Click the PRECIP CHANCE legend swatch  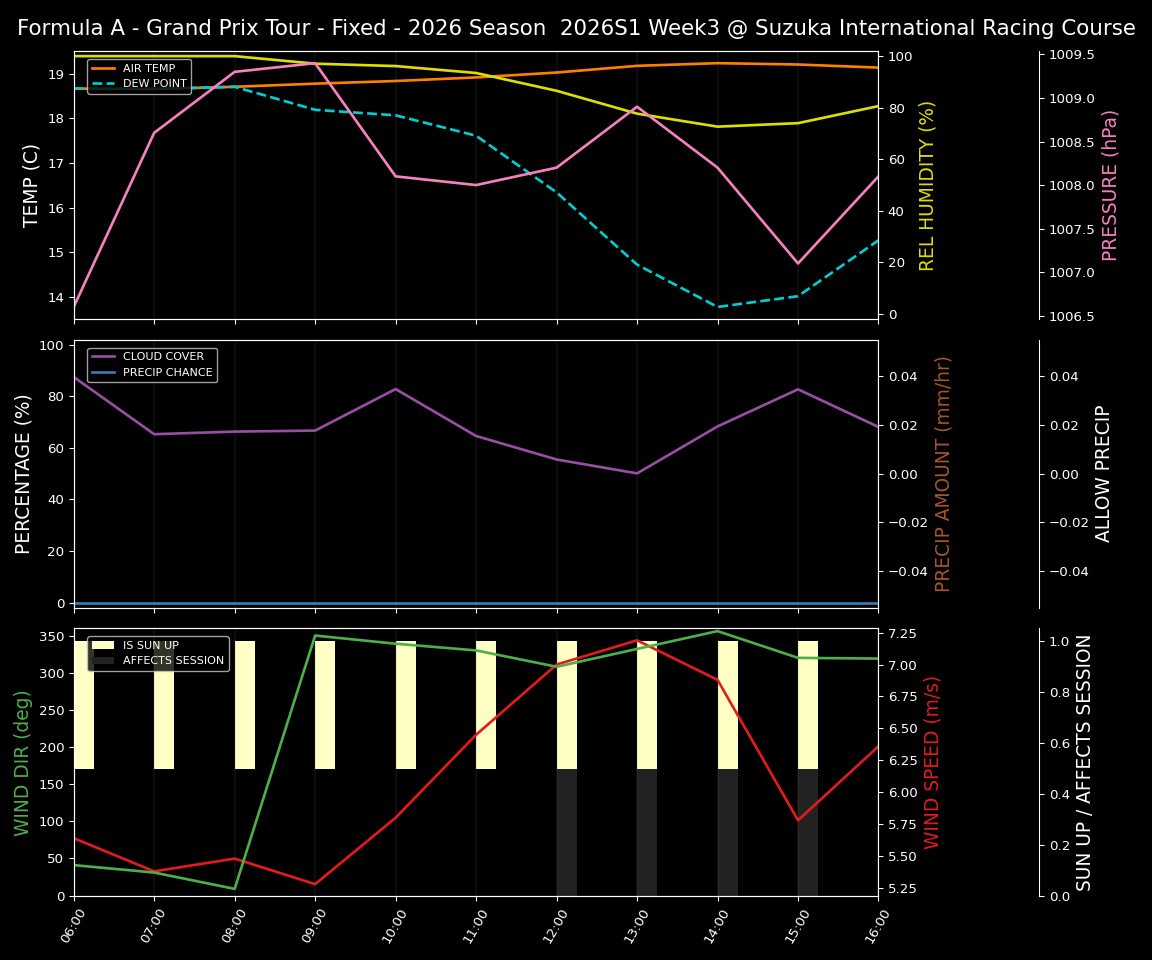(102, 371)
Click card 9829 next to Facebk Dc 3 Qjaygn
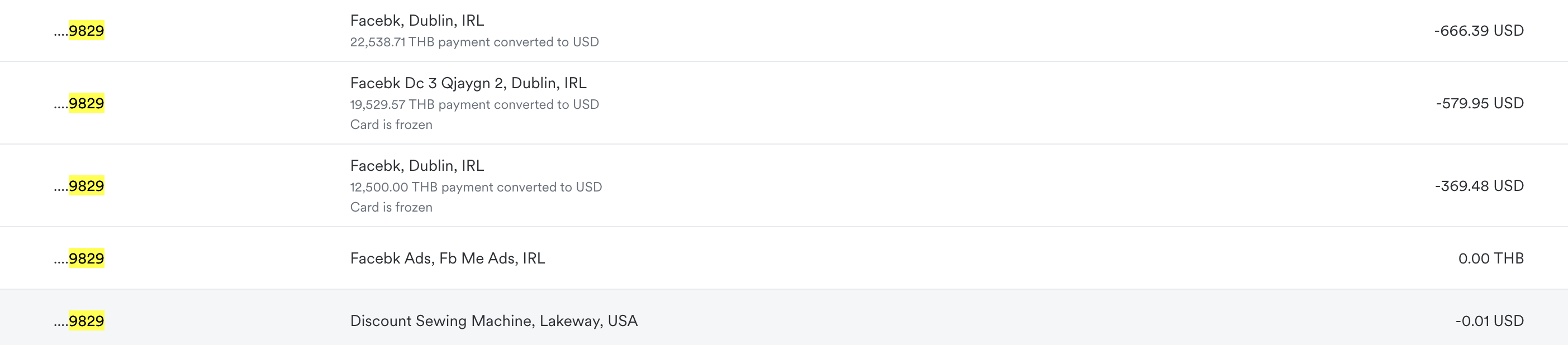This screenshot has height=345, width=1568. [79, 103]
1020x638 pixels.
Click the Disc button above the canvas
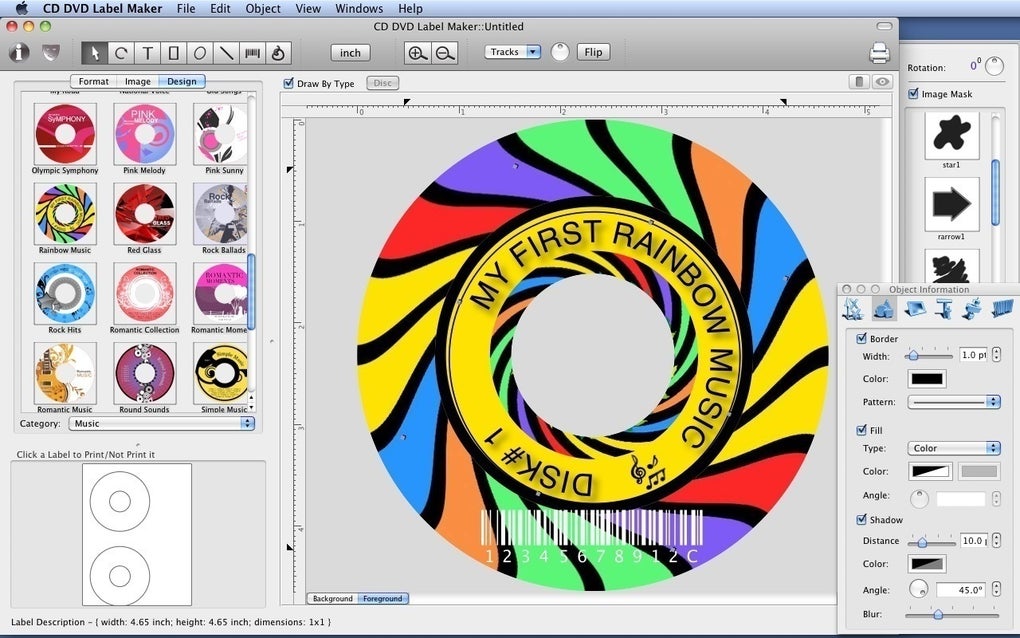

---

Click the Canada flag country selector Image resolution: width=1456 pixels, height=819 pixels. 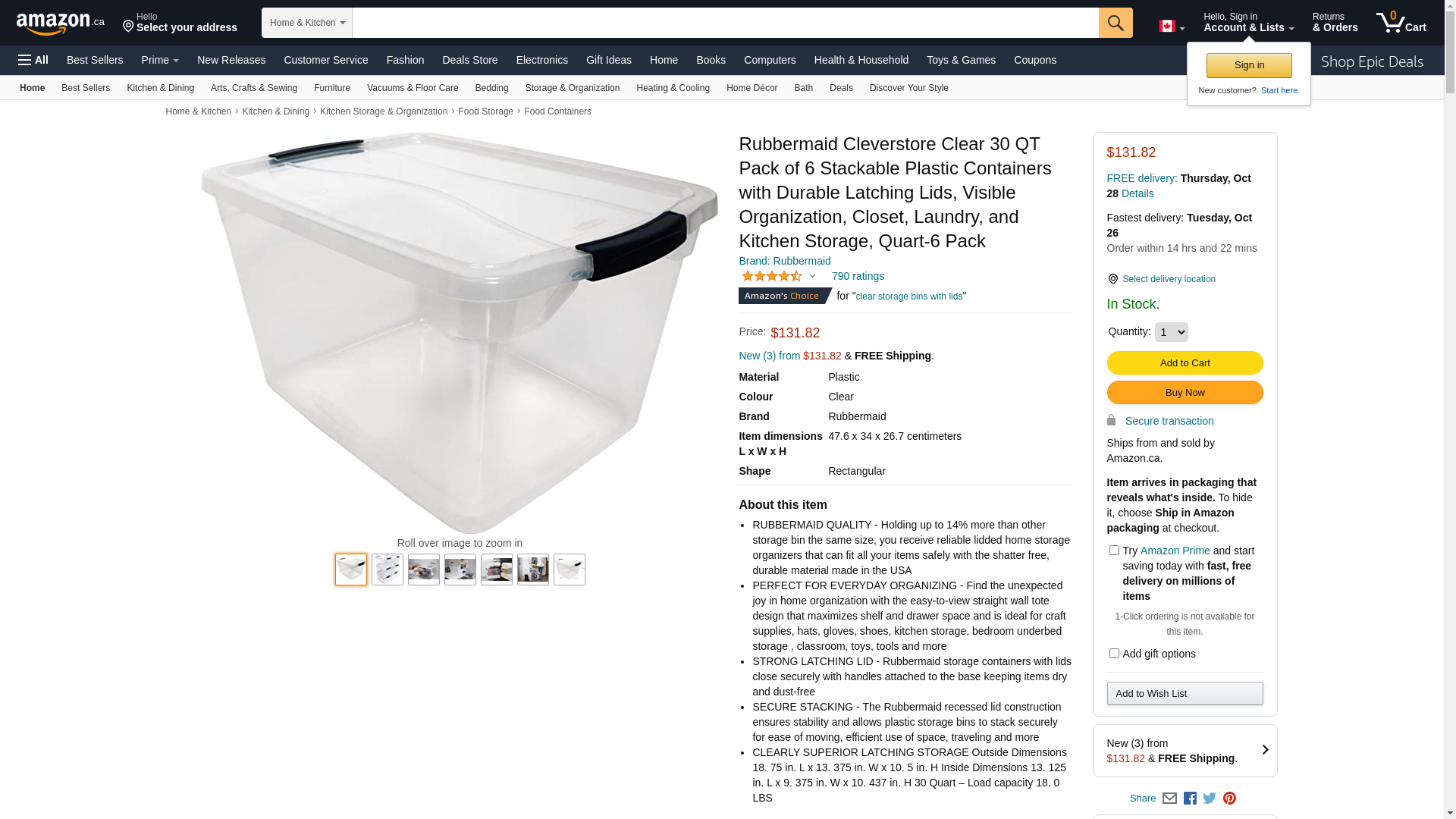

==

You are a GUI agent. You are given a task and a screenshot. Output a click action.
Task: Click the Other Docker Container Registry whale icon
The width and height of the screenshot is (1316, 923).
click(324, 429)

**WORK REQUIRED**
Pictures in the material above should be skipped; print exactly the lines from the one with "Click card 9829 next to Facebk Dc 3 Qjaygn" through the one with "Click the Disc button above the canvas".

**COMPLETED EXERCISE**
Click card 9829 next to Facebk Dc 3 Qjaygn
This screenshot has height=345, width=1568. [79, 103]
1020x638 pixels.
Click the Disc button above the canvas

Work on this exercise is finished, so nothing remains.